◆ **Document extract**:
.....
To date, advances in the treatment and diagnosis of colorectal cancer are still limited in their effectiveness, prompting us to consider alternative options in moving forward. In folk medicine, some Isodon species, widely distributed plants, are used as tea drink to prevent inflammation, gastrointestinal bacterial infections and even tumors. We hypothesized that chemical substances present in some Isodon species likely possessed chemopreventive properties as well as chemotherapeutic effects against cancer. In our previous work, many chemical constituents were isolated and characterized from Isodon species, but the study of their bioactive profile is very limited and mechanisms are lacking [14–16].

Our present study focuses on screening the compounds that confer anti-tumor effects, especially on human colorectal cancer cells. We found that henryin, an ent-kaurane diterpenoid, isolated from Isodon rubescens var. lushanensis, exhibited selective growth inhibitory effects on human colorectal cancer cells by inhibiting Wnt signaling. Our data showed that henryin interferes with the β-catenin/TCF complex interaction and induces the G1/S phase arrest in colorectal cancer cells. Accordingly, henryin, as novel inhibitor of Wnt/β-catenin pathway, could make a promising drug candidate for both the prevention of colorectal cancer as well as a novel therapeutic.

Materials and Methods

Reagents

RPMI 1640 medium, Dulbecco’s modified Eagle medium (DMEM), fetal bovine serum (FBS), antibiotics solution, and Trypsin-EDTA were purchased from HyClone (Logan, UT, USA). The complete protease inhibitor cocktail was purchased from Roche Applied Science (Indianapolis, IN, USA). Mouse monoclonal anti-CyclinD1 and anti-β-catenin antibodies were purchased from BD Biosciences (San Jose, CA, USA). Rabbit monoclonal anti-TCF4 and polyclonal anti-phospho-β-catenin antibody were purchased from Cell Signaling Technology (Danvers, MA, USA). Rabbit monoclonal anti-p21 was purchased from Epitomics, Inc (Burlingame, CA, USA). Mouse monoclonal anti-lamin A/C, anti-β-actin, anti-c-Myc antibodies and other reagents, unless otherwise indicated, were purchased from Sigma-Aldrich (St. Louis, MO, USA). Purified human recombinant proteins β-catenin was purchased from Sino biological inc. Purified human recombinant proteins TCF4 was purchased from OriGene. Dual-luciferase reporter gene assay system was purchased from Promega (Madison, WI, USA). Lipofectamine 2000 was purchased from Invitrogen (Camarillo, CA, USA). The QuantiTect SYBR, Green PCR Kit was obtained from Qiagen (Germany).

Compounds

Henryin and its analogues were extracted from Isodon rubescens var. lushanensis, as previously described [14–16]. The compounds were dissolved in dimethyl sulfoxide (DMSO).
.....
◆ **Actions to take**:
**1.** Repeat the portion of the henryin study excerpt starting with "Our present study" and going on through "a novel therapeutic.".
**2.** Name every antibody listed in the Reagents section of the henryin study excerpt.
**3.** Take the henryin study excerpt further, beginning right after its final sentence about dissolving the compounds in DMSO.
The material that follows the henryin study excerpt comes from another source.

◆ **Available data**:
.....
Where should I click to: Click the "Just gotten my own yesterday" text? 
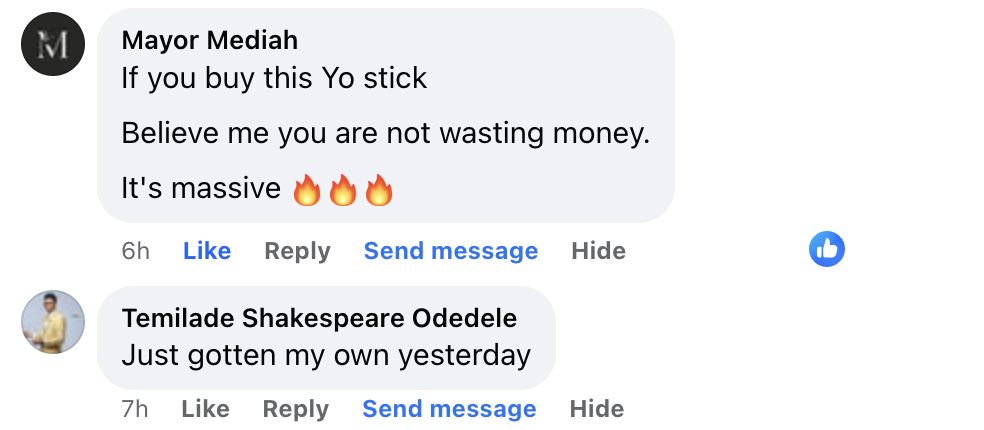[x=325, y=355]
.....
◆ **Results for each task**:
**1.**
Our present study focuses on screening the compounds that confer anti-tumor effects, especially on human colorectal cancer cells. We found that henryin, an ent-kaurane diterpenoid, isolated from Isodon rubescens var. lushanensis, exhibited selective growth inhibitory effects on human colorectal cancer cells by inhibiting Wnt signaling. Our data showed that henryin interferes with the β-catenin/TCF complex interaction and induces the G1/S phase arrest in colorectal cancer cells. Accordingly, henryin, as novel inhibitor of Wnt/β-catenin pathway, could make a promising drug candidate for both the prevention of colorectal cancer as well as a novel therapeutic.

**2.**
- anti-CyclinD1
- anti-β-catenin
- anti-TCF4
- anti-phospho-β-catenin
- anti-p21
- anti-lamin A/C
- anti-β-actin
- anti-c-Myc

**3.**
Cell lines

Colon cancer cell lines (SW480, HT-29 and HCT116), human lung cancer cell line A549, human normal lung epithelial cell line (Beas-2B) and HEK293T were purchased from ATCC. The normal colonic epithelial cell line (CCD-841-CoN) [17] was kindly gifted by Dr Lin, Li of the Institute of Biochemistry and Cell Biology, Chinese Academy of Sciences (Shanghai, China). Cells were cultured according to the manufacturer’s recommendations. All medium were supplemented with 10% fetal bovine serum (FBS) and 1% antibiotics–antimycotics (100 units/ml penicillin G sodium, 100 mg/ml streptomycin) (Gibco, Invitrogen, USA).

MTS assay and GI₅₀ determination

Cells were seeded in 96-well plates at a density of 5×10³cells/well and incubated for 12h in a CO₂ incubator. Cells were treated with the dose ranging from 0.008 to 4µM of henryin and its analogues, with cisplatin as a positive control for 48h. Then, 20 µl of CellTiter 96® AQueous One Solution Reagent (Promega, Madison, USA) was added and the cells were further incubated at 37 ^°C for 1-2h. Cell viability was then measured by reading the absorbance at a wavelength of 490 nm. The following formula was used to determine cell growth ratio values: 100* (A490 (sample, T) – A490 (sample, T0)) / (A490 (control, T) – A490 (control, T0)). The GI₅₀ values—the concentrations which cause 50% cell growth inhibition—were determined by non-linear regression analysis using TableCurve software.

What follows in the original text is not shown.